--- Directions for this task ---
Copy every line of the records below that holds the word "computer".

[Given data Boundary: Start]

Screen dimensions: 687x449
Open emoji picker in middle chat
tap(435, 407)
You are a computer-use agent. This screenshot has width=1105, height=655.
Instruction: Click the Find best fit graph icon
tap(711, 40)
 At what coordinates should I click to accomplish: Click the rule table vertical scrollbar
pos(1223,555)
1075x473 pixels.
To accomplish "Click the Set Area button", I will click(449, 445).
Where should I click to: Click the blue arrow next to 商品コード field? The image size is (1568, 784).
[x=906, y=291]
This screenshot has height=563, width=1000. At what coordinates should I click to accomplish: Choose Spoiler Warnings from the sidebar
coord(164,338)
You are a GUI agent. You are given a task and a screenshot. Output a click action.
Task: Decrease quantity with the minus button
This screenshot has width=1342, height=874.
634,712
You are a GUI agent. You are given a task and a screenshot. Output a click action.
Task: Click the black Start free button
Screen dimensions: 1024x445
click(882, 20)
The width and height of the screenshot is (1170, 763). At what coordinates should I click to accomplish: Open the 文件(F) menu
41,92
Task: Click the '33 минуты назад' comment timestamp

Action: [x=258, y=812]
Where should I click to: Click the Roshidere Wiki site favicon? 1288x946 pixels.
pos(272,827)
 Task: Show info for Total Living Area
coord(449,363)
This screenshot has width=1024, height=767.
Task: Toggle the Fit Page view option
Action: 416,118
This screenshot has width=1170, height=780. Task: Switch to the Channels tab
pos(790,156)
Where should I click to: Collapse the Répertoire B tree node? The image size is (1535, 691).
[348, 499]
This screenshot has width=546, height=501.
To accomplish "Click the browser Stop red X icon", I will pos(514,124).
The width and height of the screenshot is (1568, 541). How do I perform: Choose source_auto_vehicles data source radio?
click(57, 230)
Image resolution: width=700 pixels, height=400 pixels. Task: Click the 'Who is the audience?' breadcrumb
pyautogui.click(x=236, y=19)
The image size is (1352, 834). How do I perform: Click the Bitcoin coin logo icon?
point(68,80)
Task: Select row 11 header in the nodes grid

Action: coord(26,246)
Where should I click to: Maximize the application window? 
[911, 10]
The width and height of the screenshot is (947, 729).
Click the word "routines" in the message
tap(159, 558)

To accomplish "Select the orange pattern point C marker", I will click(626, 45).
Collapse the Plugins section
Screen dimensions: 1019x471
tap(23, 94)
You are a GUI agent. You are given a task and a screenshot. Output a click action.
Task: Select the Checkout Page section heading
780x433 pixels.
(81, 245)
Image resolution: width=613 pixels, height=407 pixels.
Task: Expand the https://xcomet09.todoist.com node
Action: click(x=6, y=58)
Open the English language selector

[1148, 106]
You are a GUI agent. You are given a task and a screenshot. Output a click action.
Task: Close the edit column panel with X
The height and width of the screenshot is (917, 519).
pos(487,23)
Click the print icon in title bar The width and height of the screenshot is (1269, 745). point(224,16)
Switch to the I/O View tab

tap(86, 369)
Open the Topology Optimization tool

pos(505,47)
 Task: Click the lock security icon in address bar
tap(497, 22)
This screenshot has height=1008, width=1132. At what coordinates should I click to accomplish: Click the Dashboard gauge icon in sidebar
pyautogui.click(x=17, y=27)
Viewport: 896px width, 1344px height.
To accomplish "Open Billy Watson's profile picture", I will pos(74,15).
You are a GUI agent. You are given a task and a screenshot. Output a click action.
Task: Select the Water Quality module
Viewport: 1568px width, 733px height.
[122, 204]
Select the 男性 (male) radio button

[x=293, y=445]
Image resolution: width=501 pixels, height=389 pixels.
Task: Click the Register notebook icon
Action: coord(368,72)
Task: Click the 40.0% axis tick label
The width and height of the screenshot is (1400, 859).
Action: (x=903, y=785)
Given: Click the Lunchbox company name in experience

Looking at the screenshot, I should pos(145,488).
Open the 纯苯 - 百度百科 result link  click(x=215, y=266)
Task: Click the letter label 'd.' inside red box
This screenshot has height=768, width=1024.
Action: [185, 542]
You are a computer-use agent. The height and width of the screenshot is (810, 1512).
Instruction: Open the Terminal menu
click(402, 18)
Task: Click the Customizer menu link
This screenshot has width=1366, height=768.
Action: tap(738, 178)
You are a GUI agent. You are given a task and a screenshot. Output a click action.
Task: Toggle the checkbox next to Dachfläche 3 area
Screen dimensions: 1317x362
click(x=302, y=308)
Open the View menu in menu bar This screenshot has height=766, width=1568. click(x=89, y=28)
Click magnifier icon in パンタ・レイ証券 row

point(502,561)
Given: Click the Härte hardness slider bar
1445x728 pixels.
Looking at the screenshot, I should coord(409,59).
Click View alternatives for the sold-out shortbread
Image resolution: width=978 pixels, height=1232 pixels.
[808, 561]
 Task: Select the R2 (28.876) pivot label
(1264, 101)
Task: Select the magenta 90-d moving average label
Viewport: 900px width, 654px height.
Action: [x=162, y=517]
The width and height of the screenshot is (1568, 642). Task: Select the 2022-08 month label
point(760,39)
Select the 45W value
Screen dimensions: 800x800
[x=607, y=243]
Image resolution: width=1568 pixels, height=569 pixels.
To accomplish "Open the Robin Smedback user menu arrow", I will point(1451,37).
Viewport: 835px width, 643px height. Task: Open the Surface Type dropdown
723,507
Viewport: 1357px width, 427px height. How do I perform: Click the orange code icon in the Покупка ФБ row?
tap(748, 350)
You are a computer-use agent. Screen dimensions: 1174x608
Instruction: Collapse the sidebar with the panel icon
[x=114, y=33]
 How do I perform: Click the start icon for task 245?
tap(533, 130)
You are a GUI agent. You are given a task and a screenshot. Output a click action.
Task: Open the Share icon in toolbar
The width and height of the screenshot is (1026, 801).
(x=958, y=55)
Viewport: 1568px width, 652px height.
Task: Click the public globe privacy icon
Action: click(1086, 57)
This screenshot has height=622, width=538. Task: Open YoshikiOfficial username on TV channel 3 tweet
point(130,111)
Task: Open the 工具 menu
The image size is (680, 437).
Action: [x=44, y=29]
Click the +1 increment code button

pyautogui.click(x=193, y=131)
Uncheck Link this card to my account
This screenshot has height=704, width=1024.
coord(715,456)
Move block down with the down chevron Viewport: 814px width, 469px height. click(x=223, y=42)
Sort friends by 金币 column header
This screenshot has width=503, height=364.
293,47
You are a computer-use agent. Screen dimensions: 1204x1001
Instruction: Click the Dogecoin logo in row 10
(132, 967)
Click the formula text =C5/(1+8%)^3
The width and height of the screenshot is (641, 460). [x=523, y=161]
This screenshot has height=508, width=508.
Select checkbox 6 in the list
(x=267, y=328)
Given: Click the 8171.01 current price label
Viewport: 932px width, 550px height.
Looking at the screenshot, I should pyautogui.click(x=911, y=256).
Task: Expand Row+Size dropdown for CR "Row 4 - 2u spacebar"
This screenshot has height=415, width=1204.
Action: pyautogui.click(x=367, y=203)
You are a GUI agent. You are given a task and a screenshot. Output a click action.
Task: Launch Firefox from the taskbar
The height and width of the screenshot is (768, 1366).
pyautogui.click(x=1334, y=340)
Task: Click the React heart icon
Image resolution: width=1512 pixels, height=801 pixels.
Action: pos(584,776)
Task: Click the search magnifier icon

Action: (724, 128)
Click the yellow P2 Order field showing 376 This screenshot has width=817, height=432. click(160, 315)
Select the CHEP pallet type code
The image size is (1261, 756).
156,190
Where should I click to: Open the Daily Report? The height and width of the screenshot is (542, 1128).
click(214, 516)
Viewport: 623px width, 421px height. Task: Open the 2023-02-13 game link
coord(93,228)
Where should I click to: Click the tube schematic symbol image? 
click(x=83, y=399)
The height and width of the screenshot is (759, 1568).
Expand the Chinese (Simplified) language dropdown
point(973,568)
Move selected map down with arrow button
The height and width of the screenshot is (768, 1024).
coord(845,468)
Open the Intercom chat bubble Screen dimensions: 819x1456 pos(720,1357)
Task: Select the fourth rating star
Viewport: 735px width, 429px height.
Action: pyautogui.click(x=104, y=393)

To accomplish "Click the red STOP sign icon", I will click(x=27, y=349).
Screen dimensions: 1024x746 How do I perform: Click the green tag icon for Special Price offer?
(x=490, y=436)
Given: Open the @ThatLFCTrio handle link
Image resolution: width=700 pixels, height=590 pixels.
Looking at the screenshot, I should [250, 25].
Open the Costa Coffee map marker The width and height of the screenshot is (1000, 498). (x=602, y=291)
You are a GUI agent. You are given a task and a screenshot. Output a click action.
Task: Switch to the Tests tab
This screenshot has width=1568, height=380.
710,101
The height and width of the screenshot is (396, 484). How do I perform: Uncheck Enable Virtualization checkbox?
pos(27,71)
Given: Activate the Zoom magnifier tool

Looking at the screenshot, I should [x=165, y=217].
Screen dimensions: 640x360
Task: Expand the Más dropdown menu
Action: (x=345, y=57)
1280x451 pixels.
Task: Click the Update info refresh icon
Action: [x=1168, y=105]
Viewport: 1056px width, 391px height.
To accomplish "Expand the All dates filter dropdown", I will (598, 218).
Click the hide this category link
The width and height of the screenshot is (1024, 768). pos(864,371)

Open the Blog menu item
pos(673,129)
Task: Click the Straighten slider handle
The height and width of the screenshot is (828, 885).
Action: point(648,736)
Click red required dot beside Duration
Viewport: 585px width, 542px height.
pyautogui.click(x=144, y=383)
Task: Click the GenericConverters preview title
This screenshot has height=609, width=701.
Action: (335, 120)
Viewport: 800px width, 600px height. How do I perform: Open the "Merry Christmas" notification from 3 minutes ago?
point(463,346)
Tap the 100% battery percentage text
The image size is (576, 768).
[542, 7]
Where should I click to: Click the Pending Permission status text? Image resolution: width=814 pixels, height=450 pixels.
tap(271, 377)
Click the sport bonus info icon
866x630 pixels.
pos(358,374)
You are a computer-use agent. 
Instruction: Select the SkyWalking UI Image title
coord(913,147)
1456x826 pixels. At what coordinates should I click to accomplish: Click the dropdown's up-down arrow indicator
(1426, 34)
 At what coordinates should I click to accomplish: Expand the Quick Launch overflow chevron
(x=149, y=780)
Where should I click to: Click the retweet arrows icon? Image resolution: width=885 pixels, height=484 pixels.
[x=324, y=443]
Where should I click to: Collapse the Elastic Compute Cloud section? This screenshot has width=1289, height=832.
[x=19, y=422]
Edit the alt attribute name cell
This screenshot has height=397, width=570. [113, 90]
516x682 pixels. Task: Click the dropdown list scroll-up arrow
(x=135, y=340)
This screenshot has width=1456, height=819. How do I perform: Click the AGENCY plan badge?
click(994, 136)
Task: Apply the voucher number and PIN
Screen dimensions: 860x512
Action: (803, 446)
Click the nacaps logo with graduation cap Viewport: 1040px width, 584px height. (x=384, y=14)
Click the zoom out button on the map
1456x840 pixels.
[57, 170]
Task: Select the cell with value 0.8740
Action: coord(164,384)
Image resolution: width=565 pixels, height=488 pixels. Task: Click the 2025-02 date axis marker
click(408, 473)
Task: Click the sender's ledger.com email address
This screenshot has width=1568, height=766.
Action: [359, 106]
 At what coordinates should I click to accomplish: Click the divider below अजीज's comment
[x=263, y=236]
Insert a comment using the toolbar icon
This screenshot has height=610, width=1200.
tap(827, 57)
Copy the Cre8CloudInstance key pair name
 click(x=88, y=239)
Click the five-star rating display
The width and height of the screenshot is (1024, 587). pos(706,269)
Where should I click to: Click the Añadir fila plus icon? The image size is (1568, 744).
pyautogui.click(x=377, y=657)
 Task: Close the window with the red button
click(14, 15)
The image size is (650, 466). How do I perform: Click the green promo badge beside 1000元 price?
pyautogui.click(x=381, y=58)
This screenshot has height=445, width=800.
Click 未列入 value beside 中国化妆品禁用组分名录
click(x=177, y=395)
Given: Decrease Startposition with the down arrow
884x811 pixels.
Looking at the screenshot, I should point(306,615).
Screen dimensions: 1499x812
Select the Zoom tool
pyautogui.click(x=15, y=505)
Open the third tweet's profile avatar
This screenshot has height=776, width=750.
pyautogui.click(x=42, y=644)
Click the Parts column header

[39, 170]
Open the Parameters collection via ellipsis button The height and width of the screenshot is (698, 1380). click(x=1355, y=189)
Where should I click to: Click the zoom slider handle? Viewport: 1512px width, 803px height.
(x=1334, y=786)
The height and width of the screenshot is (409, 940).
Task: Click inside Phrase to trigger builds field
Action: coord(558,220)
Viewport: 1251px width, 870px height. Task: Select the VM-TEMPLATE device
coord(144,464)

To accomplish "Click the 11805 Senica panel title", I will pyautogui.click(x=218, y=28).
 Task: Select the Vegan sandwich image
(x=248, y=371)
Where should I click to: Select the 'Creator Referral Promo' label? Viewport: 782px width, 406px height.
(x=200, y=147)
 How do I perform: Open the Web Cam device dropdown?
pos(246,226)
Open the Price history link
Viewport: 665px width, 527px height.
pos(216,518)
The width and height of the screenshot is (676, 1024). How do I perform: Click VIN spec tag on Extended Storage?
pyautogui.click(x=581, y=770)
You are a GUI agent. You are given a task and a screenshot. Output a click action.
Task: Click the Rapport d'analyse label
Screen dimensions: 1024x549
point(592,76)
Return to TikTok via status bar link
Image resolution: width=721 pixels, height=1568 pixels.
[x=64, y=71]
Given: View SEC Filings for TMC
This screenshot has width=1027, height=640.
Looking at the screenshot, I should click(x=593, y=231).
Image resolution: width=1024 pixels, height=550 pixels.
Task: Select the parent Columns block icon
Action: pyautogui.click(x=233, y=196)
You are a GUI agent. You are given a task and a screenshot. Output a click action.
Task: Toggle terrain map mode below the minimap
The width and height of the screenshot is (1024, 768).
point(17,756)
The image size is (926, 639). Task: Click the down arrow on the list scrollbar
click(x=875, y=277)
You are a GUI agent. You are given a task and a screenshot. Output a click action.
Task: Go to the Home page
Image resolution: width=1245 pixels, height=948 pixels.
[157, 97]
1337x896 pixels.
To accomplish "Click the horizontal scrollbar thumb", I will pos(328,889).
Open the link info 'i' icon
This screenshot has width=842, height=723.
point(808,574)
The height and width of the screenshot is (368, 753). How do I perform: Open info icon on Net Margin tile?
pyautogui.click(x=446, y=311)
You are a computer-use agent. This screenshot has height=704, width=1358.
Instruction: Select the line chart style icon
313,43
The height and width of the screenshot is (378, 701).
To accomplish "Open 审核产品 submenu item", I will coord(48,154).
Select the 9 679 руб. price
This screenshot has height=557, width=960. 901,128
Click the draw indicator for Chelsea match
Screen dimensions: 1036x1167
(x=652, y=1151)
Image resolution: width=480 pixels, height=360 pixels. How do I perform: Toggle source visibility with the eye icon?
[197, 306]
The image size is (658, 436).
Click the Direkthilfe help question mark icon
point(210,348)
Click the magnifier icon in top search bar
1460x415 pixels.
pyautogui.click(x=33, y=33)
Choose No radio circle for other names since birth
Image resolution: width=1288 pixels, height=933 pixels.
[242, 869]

[Given data Boundary: End]

--- Response area ---
You are a computer-use agent. This screenshot has width=1105, height=655.
You are a computer-use agent. The height and width of the screenshot is (810, 1512).
You are a computer-use agent. Screen dimensions: 1174x608
You are a computer-use agent. Screen dimensions: 1204x1001
You are a computer-use agent. 
You are a computer-use agent. This screenshot has height=704, width=1358.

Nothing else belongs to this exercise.